Ozzy Osbourne’s Son Jack Reportedly ‘Sucker Punched’ at Coffee Shop

April 5, 2019 Updated: April 5, 2019

Jack Osbourne, the son of singer Ozzy Osbourne, was reported “sucker punched” in the head at a Los Angeles coffee shop.

According to a TMZ report on April 4, he was at the shop in Studio City when “someone who appeared to be homeless came out of nowhere and sucker punched” him in the side of the head. It cited a police source for the report.

Jack Osbourne got up and threw his coffee at the homeless man, the report said.

Police eventually found the alleged assailant, who needed to be hit with a Taser to calm down. He was arrested for assault and battery, the report said.

A representative for Osbourne, 33, said he is fine after the assault.

Jack Osbourne is the victim in a coffee shop attack

Posted by TMZ on Thursday, April 4, 2019

Recently, he spoke out about dealing with multiple sclerosis, saying his father didn’t believe the diagnosis.

“My dad was very much of the mindset of like, ‘No, that’s wrong,’” the younger Osbourne told Yahoo News. “His inkling is, it’s still the 1990s and they’re still not good at diagnosing it.”

“Depression has definitely been prevalent for me,” he said about the diagnosis. “At least a couple nights a week, I’ll go to sleep thinking, ‘Ugh. I hope tomorrow is not one of those days.’”

Ozzy Osbourne and Sharon Osbourne arrive at the premiere of CBS Films’ ‘Seven Psychopaths’ at Mann Bruin Theatre in Westwood, Calif., on Oct. 1, 2012. (Joe Klamar/AFP/GettyImages)

Medical Emergency

On April 4, the longtime singer said he was forced to postpone his 2019 tour over to injuries he sustained while dealing with illness, he announced this week.

Osbourne, 70, had been dealing with pneumonia, and during that time he sustained an injury when he “fell at his Los Angeles home aggravating years-old injuries (from his 2003 ATV accident) that required surgery last month,” according to a press release posted on his Facebook page.

The “Crazy Train” singer will “will remain under doctor’s care in Los Angeles as he recovers,” the news release said.

OZZY will postpone all his 2019 tour dates, inclusive of shows in North America and Europe, as he recovers from an…

Posted by Ozzy Osbourne on Thursday, April 4, 2019

All shows in 2019 will be pushed back to 2020, and customers are being asked to hold onto their original tickets, and they will be honored for the rescheduled dates, according to the release.

“I can’t believe I have to reschedule more tour dates. Words cannot express how frustrated, angry, and depressed I am not to be able to tour right now,” said the “Crazy Train” singer in the statement.

”I’m grateful for the love and support I’m getting from my family, my band, friends, and fans, it’s really what’s keeping me going. Just know that I am getting better every day … I will fully recover … I will finish my tour … I will be back!”

LA Homeless Problem

The Los Angeles Homeless Services Authority said that there are more than 52,765 homeless individuals, sheltered and unsheltered, in the city as of May 2018.

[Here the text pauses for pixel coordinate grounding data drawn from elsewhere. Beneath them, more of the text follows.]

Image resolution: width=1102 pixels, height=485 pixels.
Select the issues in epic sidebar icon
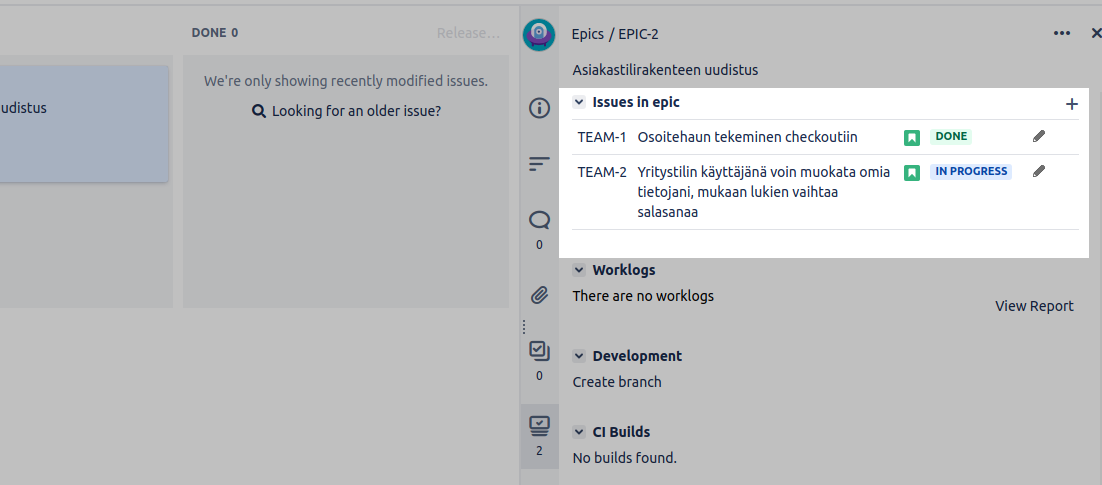coord(539,426)
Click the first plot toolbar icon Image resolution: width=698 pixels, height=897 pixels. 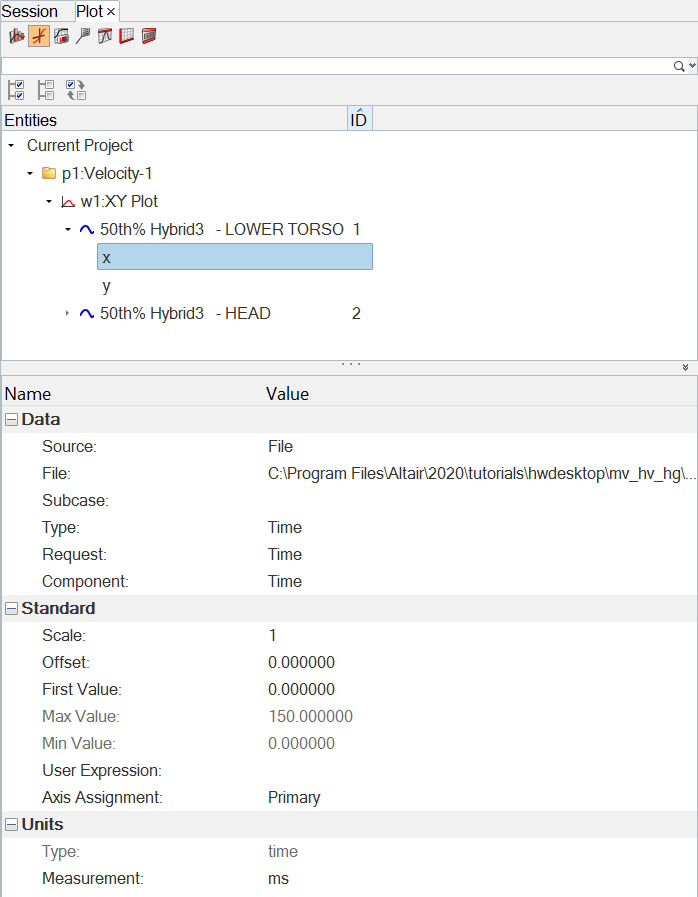pyautogui.click(x=17, y=37)
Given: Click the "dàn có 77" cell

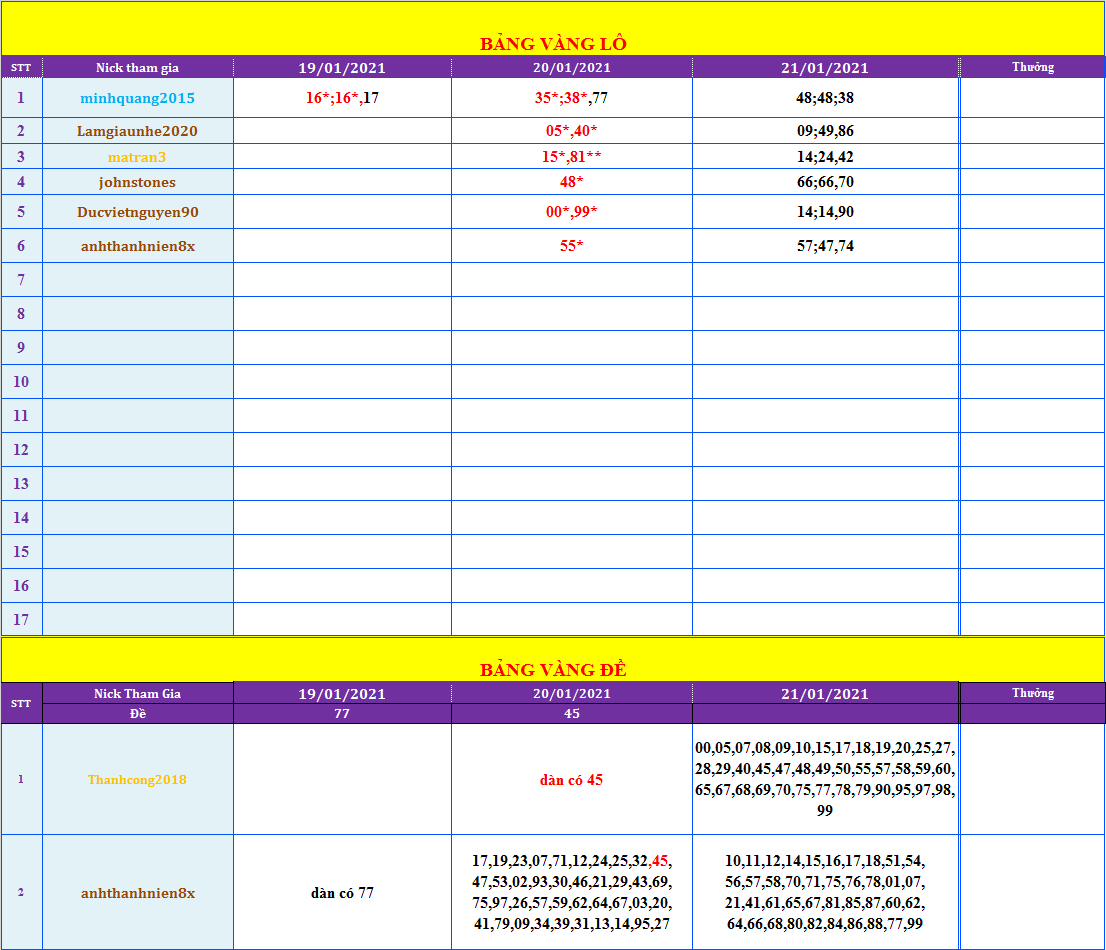Looking at the screenshot, I should (342, 893).
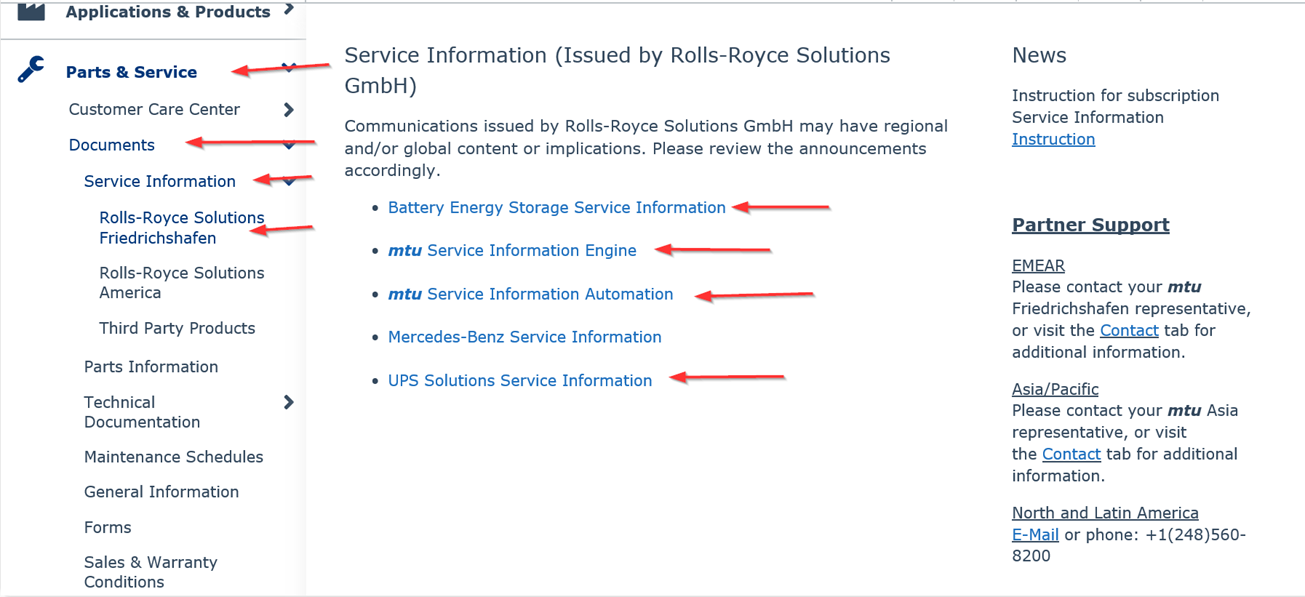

Illustration – Kevork Djansezian/Getty Images

In six years, the homeless population has surged, according to data from the LAHSA.

Between 2010 and 2017, “The number of homeless people across Los Angeles County went from 38,700 to over 55,000, an increase of 42 percent. Many factors contributed to such large increases in homelessness, including Los Angeles County’s housing supply issues,” the data says.

Meanwhile, a 2017 report by the California Housing Partnership (CHP) found that “median rent in the county has increased by 32 percent over the past two decades while renter median decreased by 3 percent (adjusting for inflation) over the same time period,” the group said.

(Illustration – Shutterstock)

“This is particularly significant given that over half of Los Angeles County residents are renters. Furthermore, CHP estimates that LA County needs an additional 568,000 affordable housing units in order to meet the demand of its lowest-income renters.”

The LA Times says that three out of four homeless people live in campers, tents, cars, lean-tos, and other makeshift shelters.

“We are moving more homeless families and adults into housing,” Phil Ansell, director of the Los Angeles County Homeless Initiative, told the paper. “What we have less control over is the inflow: people who simply are unable to pay the rent.”